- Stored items
BEGIN

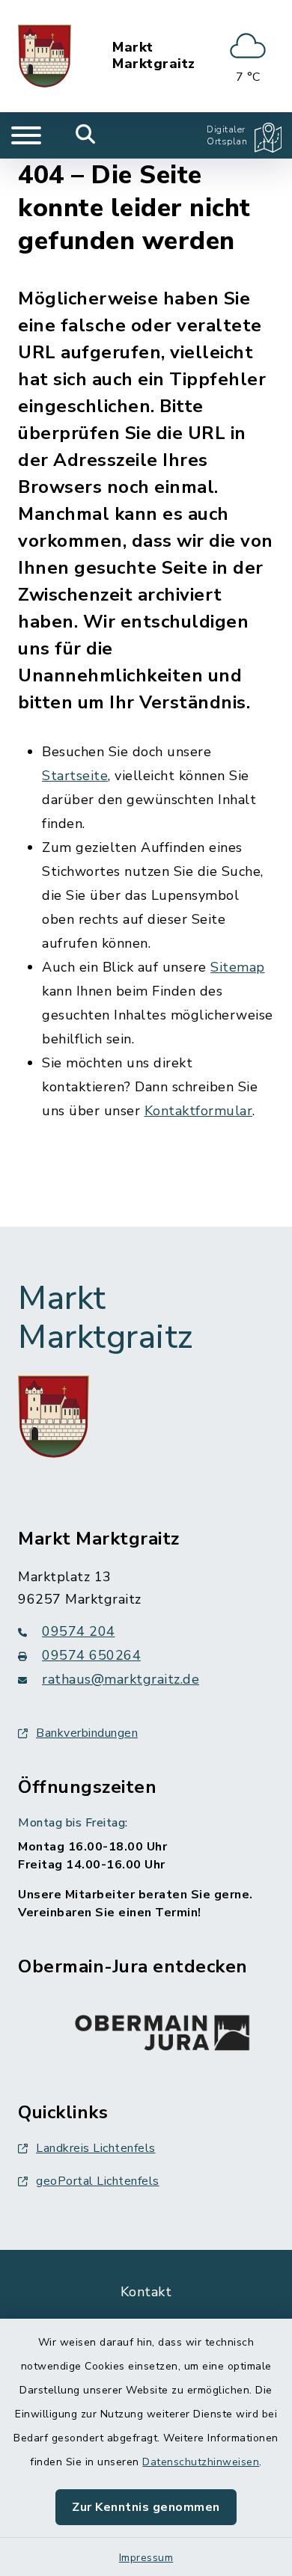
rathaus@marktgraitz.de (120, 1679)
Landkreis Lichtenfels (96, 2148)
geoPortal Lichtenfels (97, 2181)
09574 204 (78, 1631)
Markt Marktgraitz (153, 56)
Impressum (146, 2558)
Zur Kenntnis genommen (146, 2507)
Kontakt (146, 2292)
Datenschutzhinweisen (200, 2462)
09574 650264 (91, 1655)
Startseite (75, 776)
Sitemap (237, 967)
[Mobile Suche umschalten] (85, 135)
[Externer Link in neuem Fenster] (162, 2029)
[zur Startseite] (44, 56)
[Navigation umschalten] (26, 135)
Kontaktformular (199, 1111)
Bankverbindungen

END

- Problem statement
I'd like every record above written out again exactly, without the pictures.

- Reply to the task
rathaus@marktgraitz.de (120, 1679)
Landkreis Lichtenfels (96, 2148)
geoPortal Lichtenfels (97, 2181)
09574 204 (78, 1631)
Markt Marktgraitz (153, 56)
Impressum (146, 2558)
Zur Kenntnis genommen (146, 2507)
Kontakt (146, 2292)
Datenschutzhinweisen (200, 2462)
09574 650264 (91, 1655)
Startseite (75, 776)
Sitemap (237, 967)
[Mobile Suche umschalten] (85, 135)
[Externer Link in neuem Fenster] (162, 2029)
[zur Startseite] (44, 56)
[Navigation umschalten] (26, 135)
Kontaktformular (199, 1111)
Bankverbindungen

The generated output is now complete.